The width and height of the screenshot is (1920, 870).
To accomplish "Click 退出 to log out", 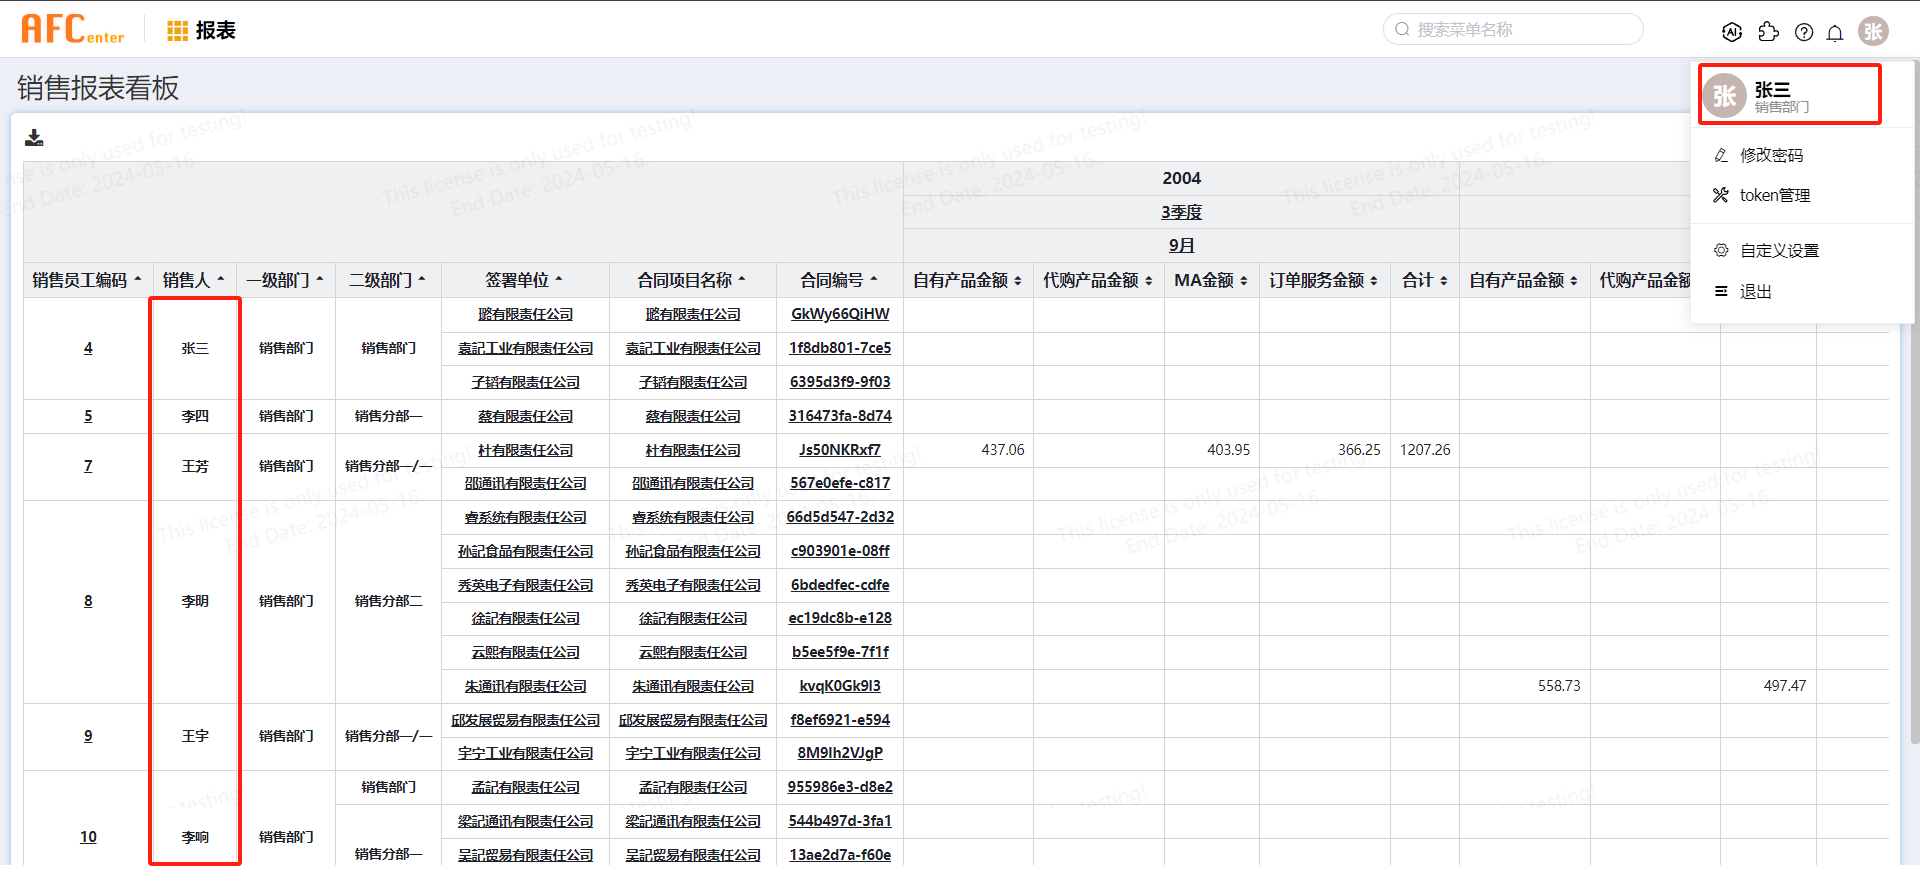I will point(1755,291).
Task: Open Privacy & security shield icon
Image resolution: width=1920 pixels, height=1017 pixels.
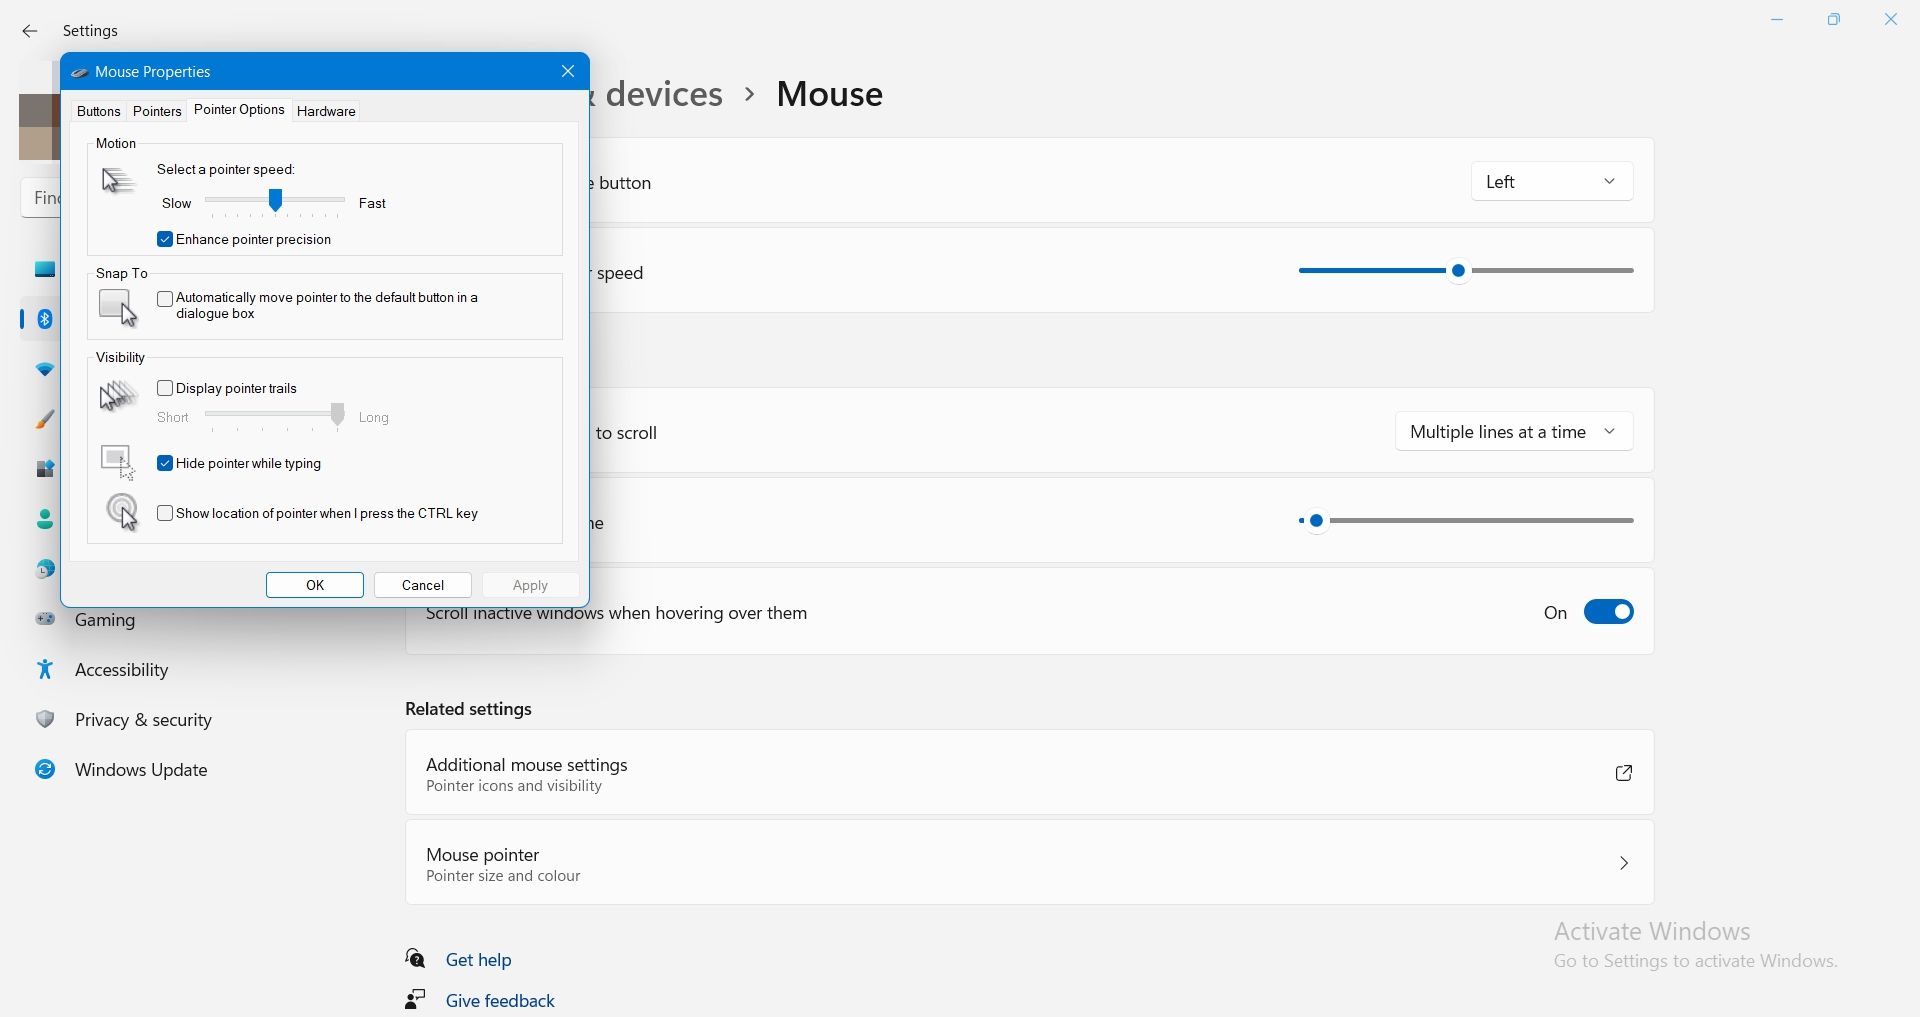Action: (45, 720)
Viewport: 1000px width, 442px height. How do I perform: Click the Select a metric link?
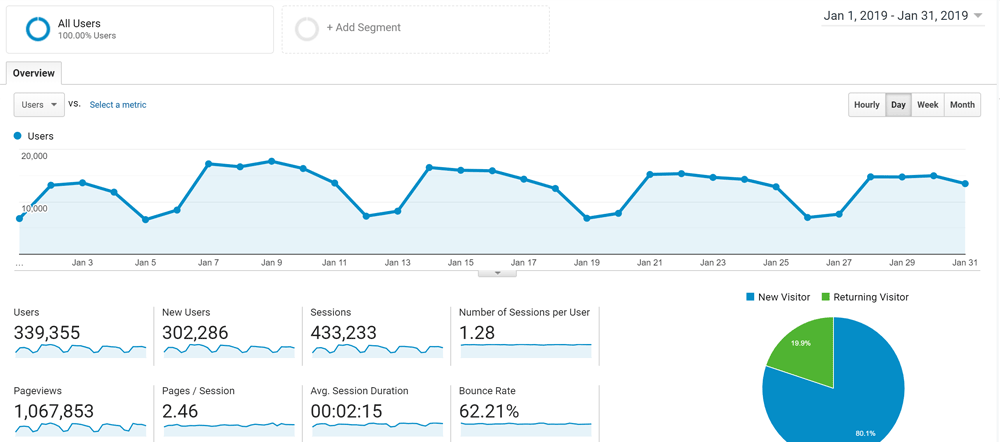(118, 105)
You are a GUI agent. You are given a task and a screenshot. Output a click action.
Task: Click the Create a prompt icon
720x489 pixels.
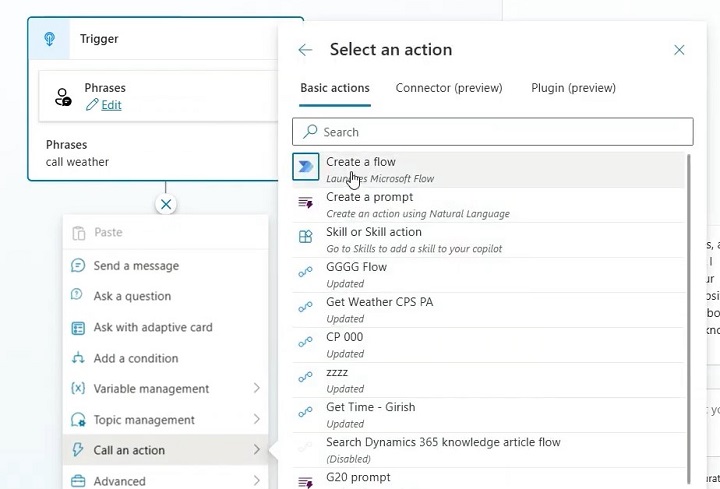tap(306, 203)
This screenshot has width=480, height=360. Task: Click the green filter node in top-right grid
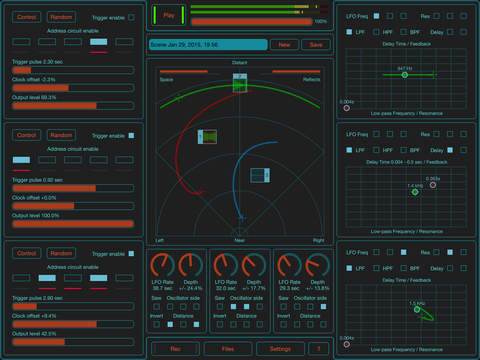coord(405,75)
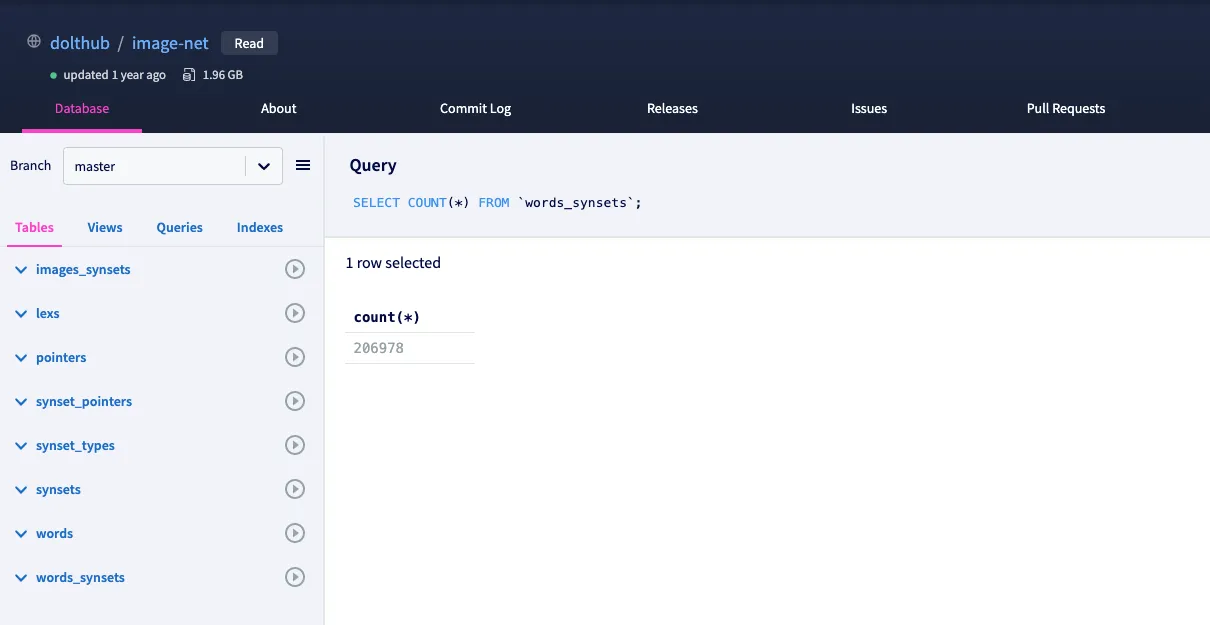This screenshot has width=1210, height=625.
Task: Run a query on synset_types
Action: click(294, 444)
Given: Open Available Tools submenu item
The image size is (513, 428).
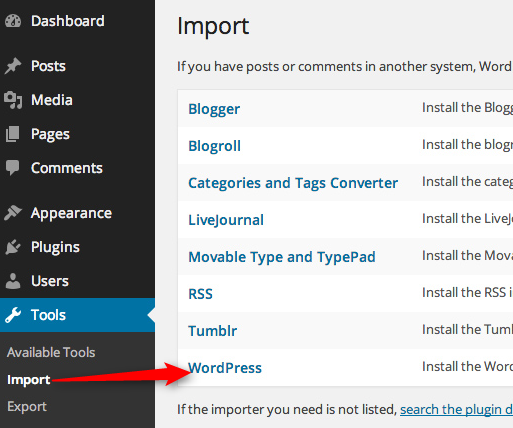Looking at the screenshot, I should click(x=51, y=352).
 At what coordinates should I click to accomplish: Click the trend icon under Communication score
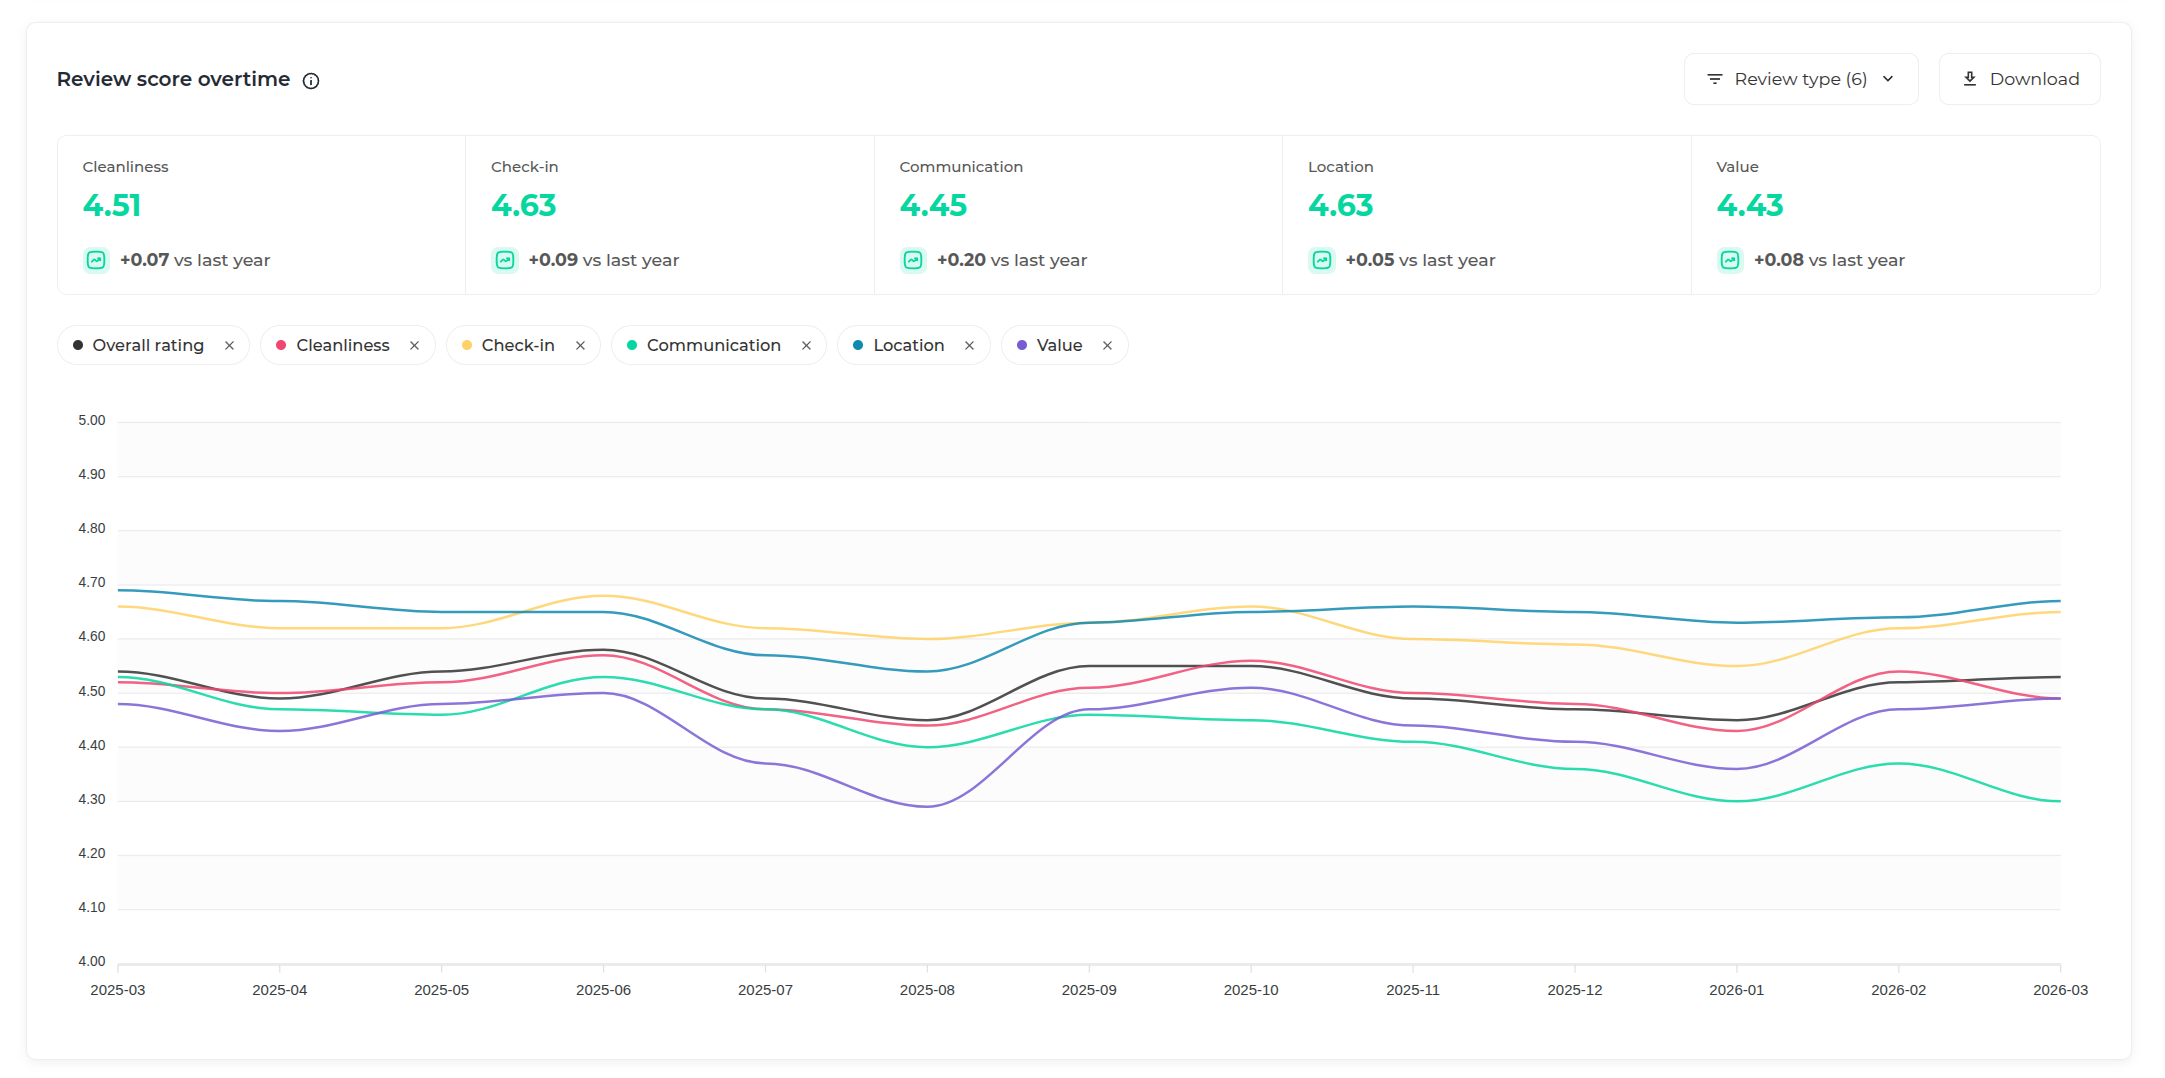click(x=913, y=260)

■ Given instruction ■
Retype the records word for word, from the line containing "Given: Open Available Tools submenu item" through the end of the records, leaving the pictures out of your answer.

■ The completed task ■
Given: Open Available Tools submenu item
The image size is (513, 428).
Looking at the screenshot, I should click(x=51, y=352).
 At what coordinates should I click to accomplish: Click the trend icon under Communication score
click(x=913, y=260)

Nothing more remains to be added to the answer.